Selain itu, beberapa entitas lain juga dinamai sesuai namanya:
- Taman P. Ramlee, sebuah kota di Setapak, Kuala Lumpur, dan George Town, Penang.
- Pawagam Mini P. Ramlee di Studio Merdeka, FINAS, Ulu Klang, Selangor.
- Makmal P. Ramlee di Filem Negara Malaysia, Petaling Jaya, Selangor.
- Auditorium P. Ramlee (sebelumnya Auditorium RTM), Angkasapuri.
- Ramlee Mall di pusat perbelanjaan Suria KLCC, Kuala Lumpur.
- Stasiun Monorel Bukit Nanas, Kuala Lumpur, yang sebelumnya dikenal sebagai Stasiun Monorel P. Ramlee.
- Auditorium P. Ramlee, RTM Kuching, Sarawak.
6.4. Penerimaan dan Penilaian Kritis
Pada masa film Malaya masih diizinkan diputar di Indonesia, P. Ramlee menjadi idola remaja Jakarta. Penampilannya banyak ditiru, termasuk rambut keriting dan kumis tipisnya yang mirip bintang Hollywood saat itu, Clark Gable. Artis Indonesia seperti Bing Slamet dan Benyamin Sueb pernah menjadikan P. Ramlee sebagai panutan dalam berkarier. Setiap film P. Ramlee yang tayang di bioskop selalu diborong tiketnya oleh penggemar.

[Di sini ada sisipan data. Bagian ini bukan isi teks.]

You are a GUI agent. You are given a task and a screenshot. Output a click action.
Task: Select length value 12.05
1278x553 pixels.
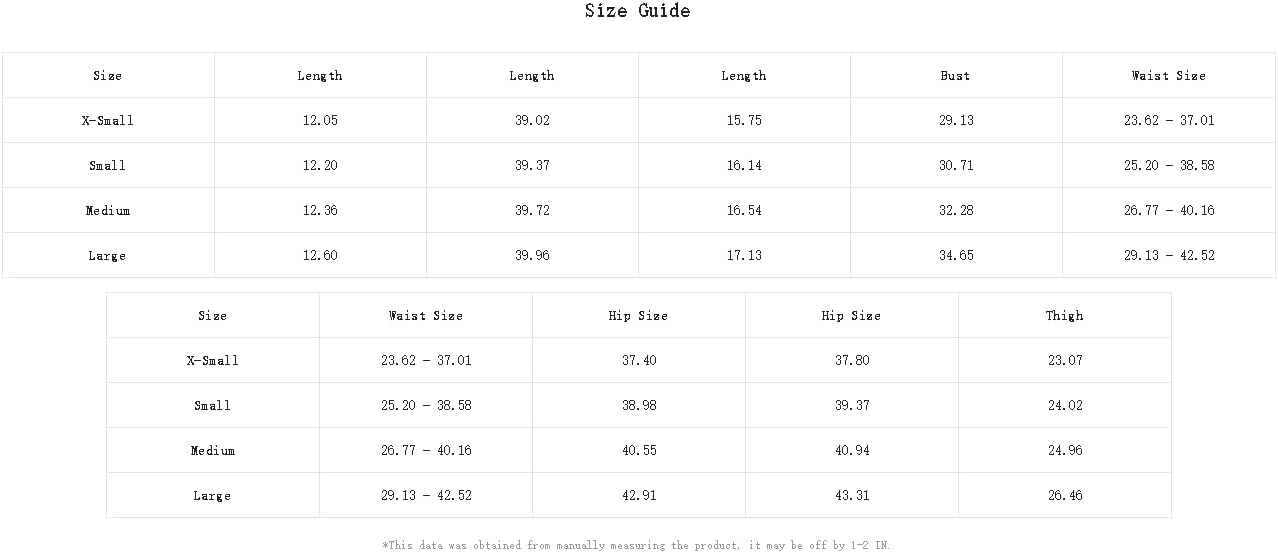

Meskipun pada akhir hayatnya ia sempat diabaikan oleh industri hiburan Malaysia karena kecemburuan dari rekan-rekan sezamannya, kontribusinya kemudian diakui dan dihargai. Dom Moraes, yang menulis tentang P. Ramlee di Asia Magazine pada April 1972, menggambarkan P. Ramlee sebagai "John Wayne dalam dunia perfilman Melayu".